- _SELECTION_
________________

Plaintiff moved for summary judgment. The trial court granted that motion, ordering specific performance of the early retirement provisions and awarding plaintiff his requested amount. It reserved for trial certain aspects of defendant’s counterclaims. The court subsequently declared its summary judgment order to be a final judgment, permitting defendant to appeal to the Appellate Division as of right without leave of court. R. 4:42-2(1). In a reported opinion, the Appellate Division affirmed the trial court’s disposition in favor of plaintiff. Borteck, supra, 362 N.J.Super. at 286, 827 A.2d 1121. The panel concluded that, if the retirement benefits are not paid to plaintiff in the amount asserted, then the firm’s agreement would “have anti-competitive effects prohibited by RPC 5.6.” Id. at 294, 827 A.2d 1121. We granted defendant’s petition for certification. 178 N.J. 33, 834 A.2d 406 (2003).

II.

This Court’s constitutional authority to regulate the legal profession extends to the adoption of the Rules of Professional Conduct. Jacob v. Norris, McLaughlin & Marcus, 128 N.J. 10, 17, 607 A.2d 142 (1992) (citing N.J. Const, art. VI, § 2, ¶ 3). We previously have observed that the RPCs “establish the state’s public policies with respect to attorney conduct. Contracts that violate the [RPCs] violate public policy, and courts must deem them unenforceable.” Ibid. One of the goals inherent in those policies is to foster competition among attorneys and thereby afford the public wide access to legal services. Id. at 17-22, 607 A.2d 142.

________________

- _GIVEN DATA_
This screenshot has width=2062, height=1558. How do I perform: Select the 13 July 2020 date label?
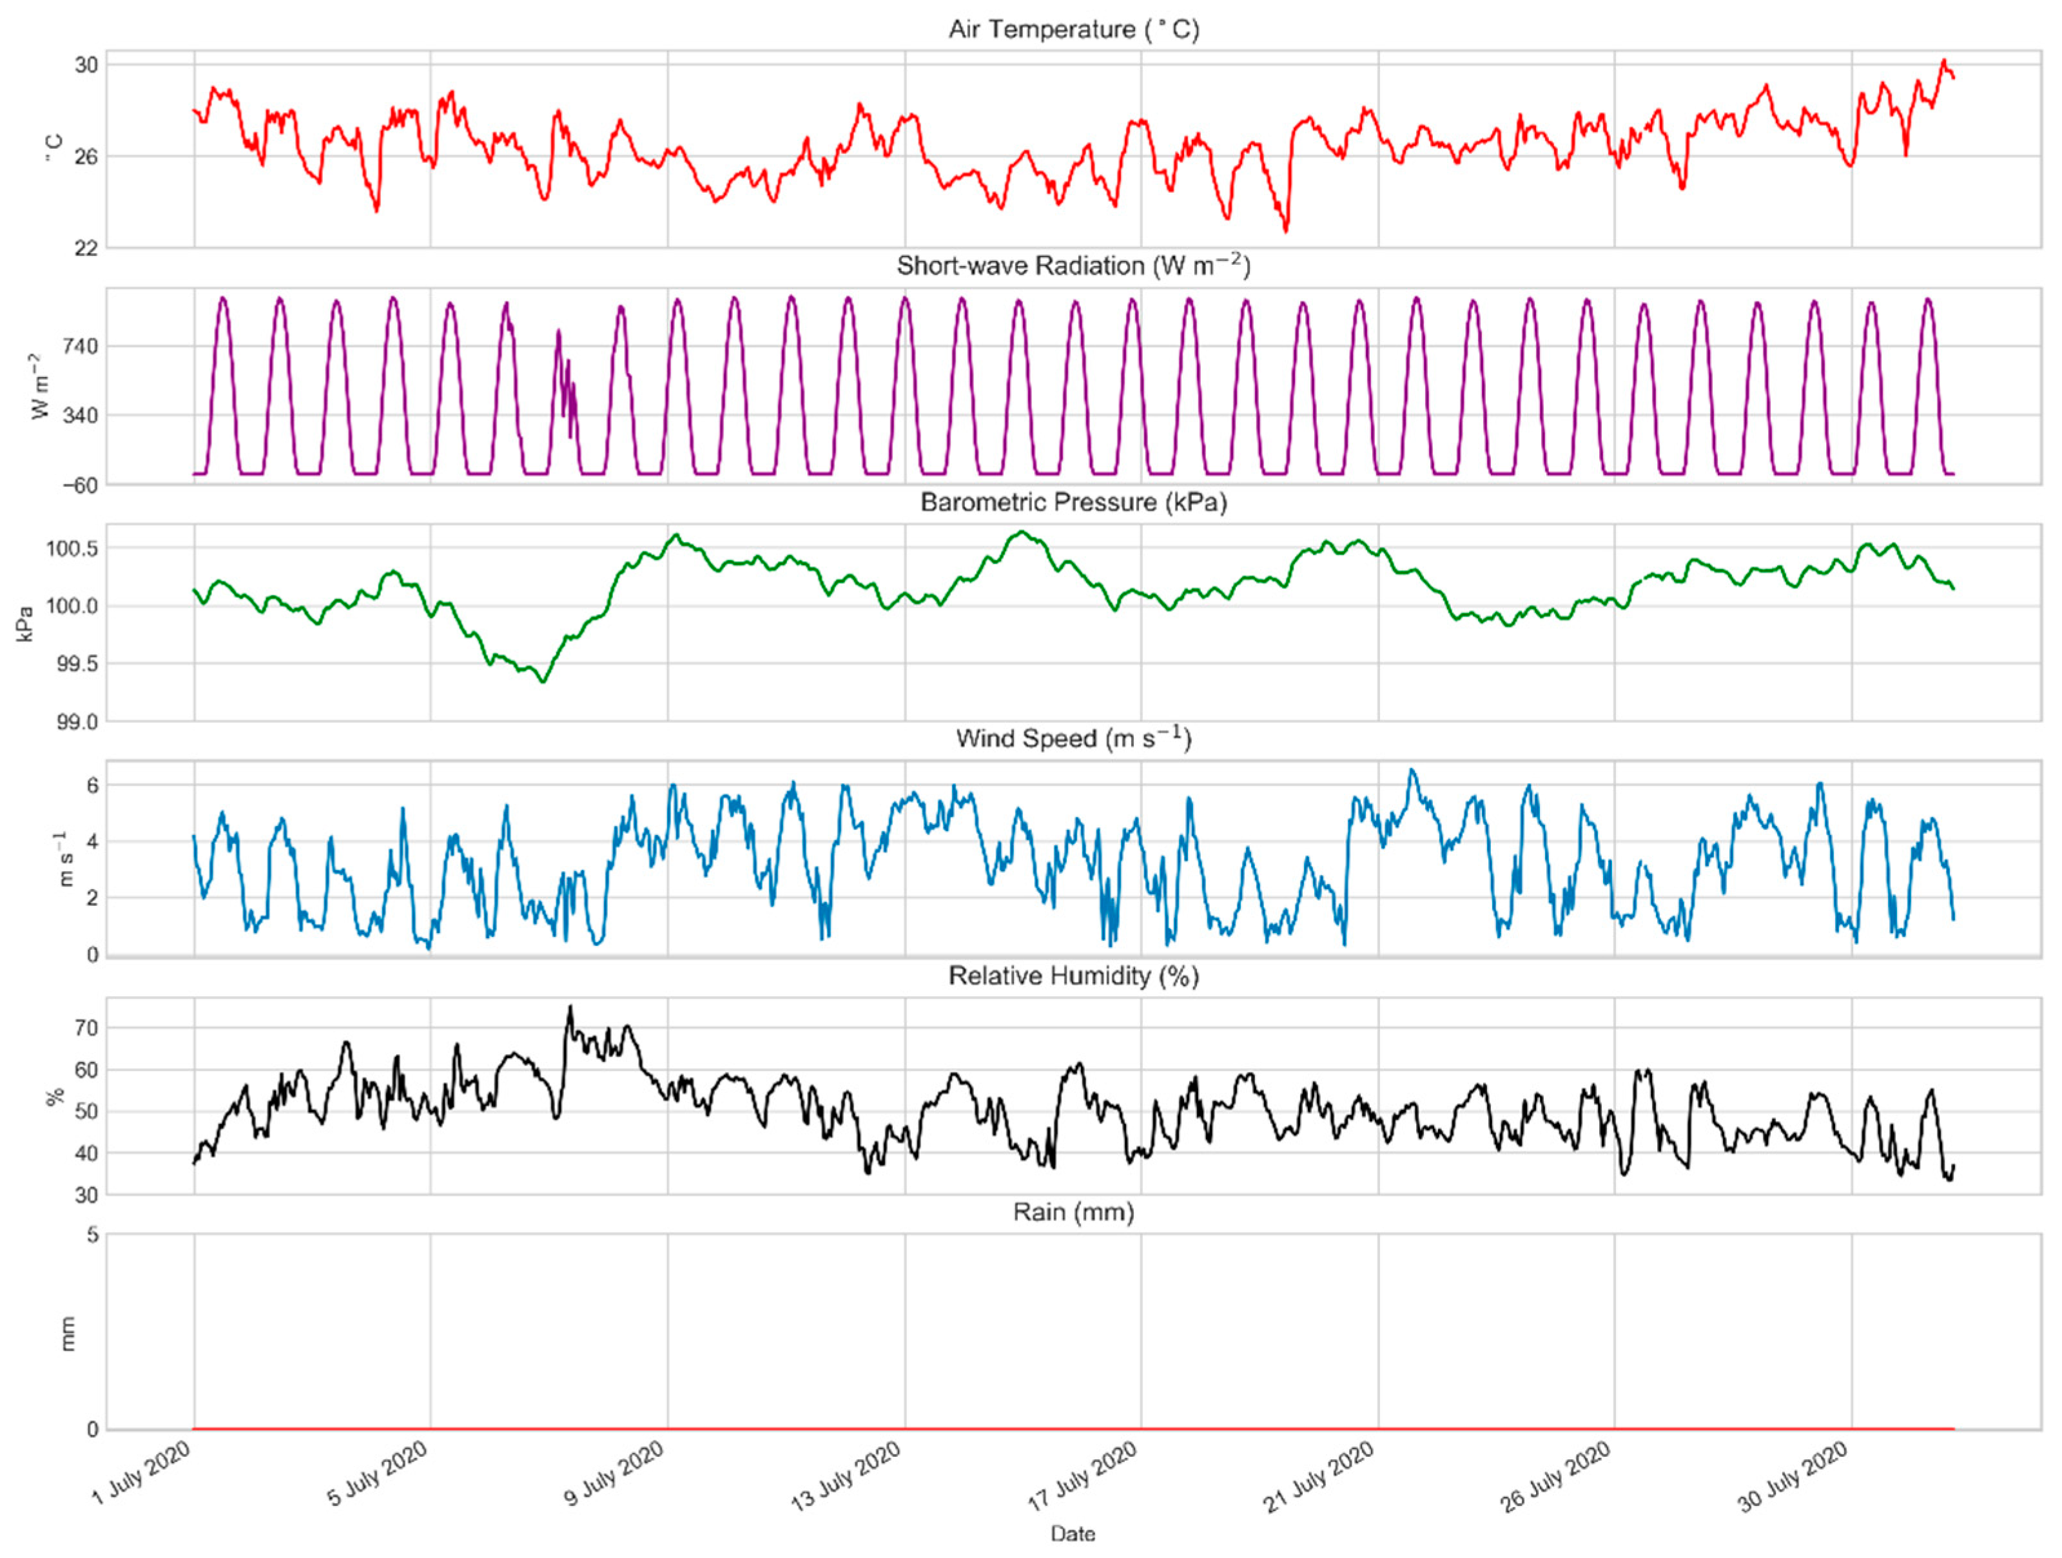click(x=846, y=1475)
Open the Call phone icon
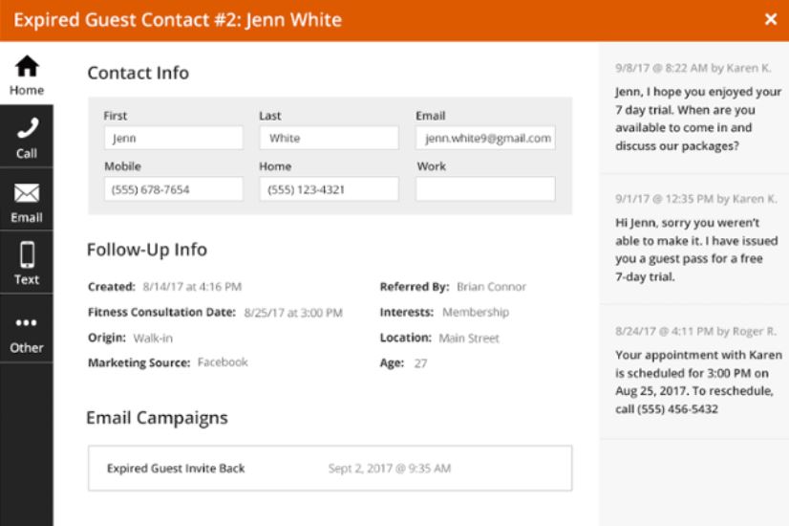The width and height of the screenshot is (789, 526). (27, 129)
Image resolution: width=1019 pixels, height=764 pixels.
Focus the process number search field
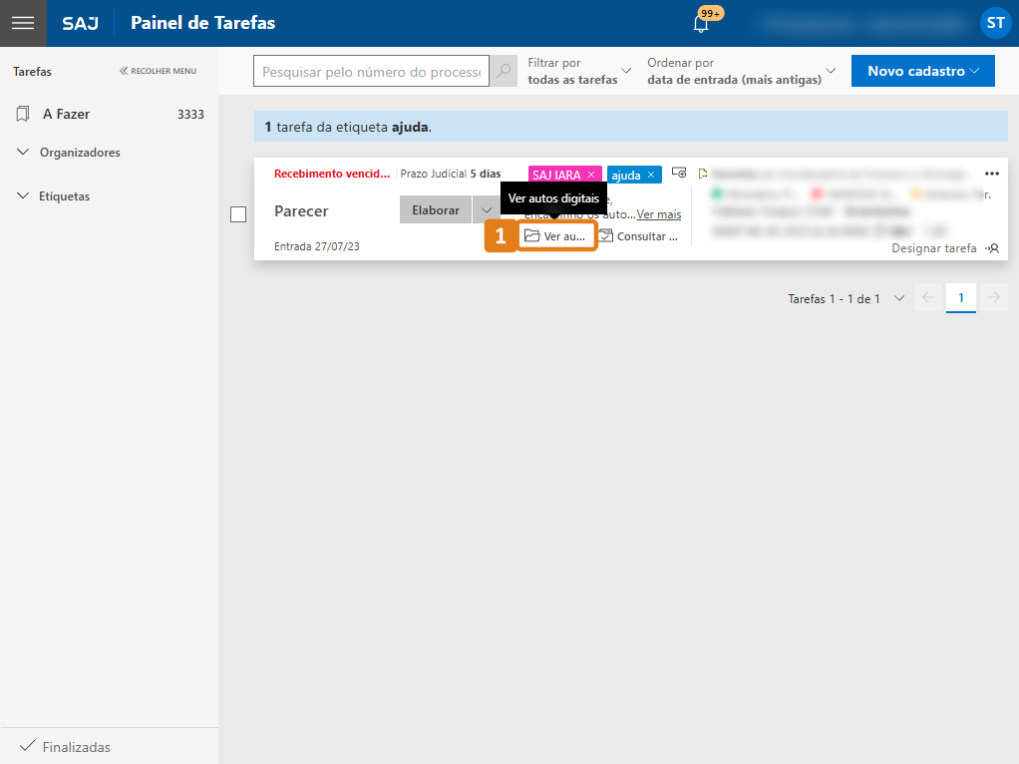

________________

- _TASK BRIEF_
Reproduce the opinion's passage starting with "This Court’s constitutional" and going on through "607 A.2d 142.", but put "practice of law" in place of "legal profession".

- _FULL OUTPUT_
This Court’s constitutional authority to regulate the practice of law extends to the adoption of the Rules of Professional Conduct. Jacob v. Norris, McLaughlin & Marcus, 128 N.J. 10, 17, 607 A.2d 142 (1992) (citing N.J. Const, art. VI, § 2, ¶ 3). We previously have observed that the RPCs “establish the state’s public policies with respect to attorney conduct. Contracts that violate the [RPCs] violate public policy, and courts must deem them unenforceable.” Ibid. One of the goals inherent in those policies is to foster competition among attorneys and thereby afford the public wide access to legal services. Id. at 17-22, 607 A.2d 142.